Губе взглянул с упреком на неблагодарную любовницу и открыл наконец бумажник. Вычерувна стремилась привить в своем театре иные нравы, и отчасти ей это удавалось. Но театр всегда остается театром, а особенно для Губе, который считал, что все на свете представляет какую-то ценность лишь постольку, поскольку создано для его удовольствия. Вычерувна давно, еще с киевских времен, когда ею восторгался Юзек Ройский, была влюблена в старого театрального художника Малика, добродушного чудака, который круглый год ходил в сандалиях и редко брился.
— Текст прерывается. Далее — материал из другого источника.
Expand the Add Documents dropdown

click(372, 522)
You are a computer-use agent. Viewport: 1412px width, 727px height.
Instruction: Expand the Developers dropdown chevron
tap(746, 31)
Его широкий пестрый шарф топорщился под подбородком какими-то фантастическими складками, а глаза смотрели на Галину восхищенно и вместе с тем крайне неодобрительно.
— Комедиантка! — обычно говаривал он полувлюбленно, полупрезрительно.
Ужинать пошли к Симону — Вычерувна, Малик, Горбаль, который был теперь одним из ведущих актеров в театре на Повислье, Марыся и Бася, а также двое молодых актеров из Познани, их товарищи по театральному училищу. Эти двое, которым надо было еще «войти в форму», работали пока в провинции. У Вычерувны вуалька опускалась ниже носа, и, прикладываясь к рюмке, она откидывала ее левой рукой. Вуалька эта, прикрывавшая помятое лицо актрисы, была густо испещрена черными мушками. Из-за черных мушек глядели большие карие томные глаза. Малик чокался с ней и закусывал селедкой, которую заедал бутербродами с большим количеством масла и крошеным луком. При этом он громко чавкал.
Молодые люди — Метек и Збышек — вполголоса разговаривали со своими приятельницами о ролях, о жалованье, о жилищных условиях в Познани и о том, что в этом городе, черт бы его побрал, все дорого и нет «тюленей» — меценатов. Из уважения к знаменитостям они не повышали голоса. Ведь это была великая честь — сидеть за одним столом с Вычерувной и Горбалем, со старым Маликом, который недавно отгрохал такие декорации к «Севильскому цирюльнику», что все ахнули.
— Ну что, мальчики, — рокочущим низким голосом обратилась к ним Галина, — выпьем?
Выпили.
— А знаешь, — вдруг сказала великая актриса, словно продолжая прерванный разговор, а это, пожалуй, был ее вечный разговор с Маликом, — я все-таки люблю играть Ибсена.{113} Мне думается, что я смогу сыграть Нору, Ребекку, Гедду Габлер, «Столпы общества»…
— «Столпы общества»? — переспросил Горбаль. — Там нет ни одной роли.
Малик взглянул на него, и вилка с куском селедки застыла в воздухе.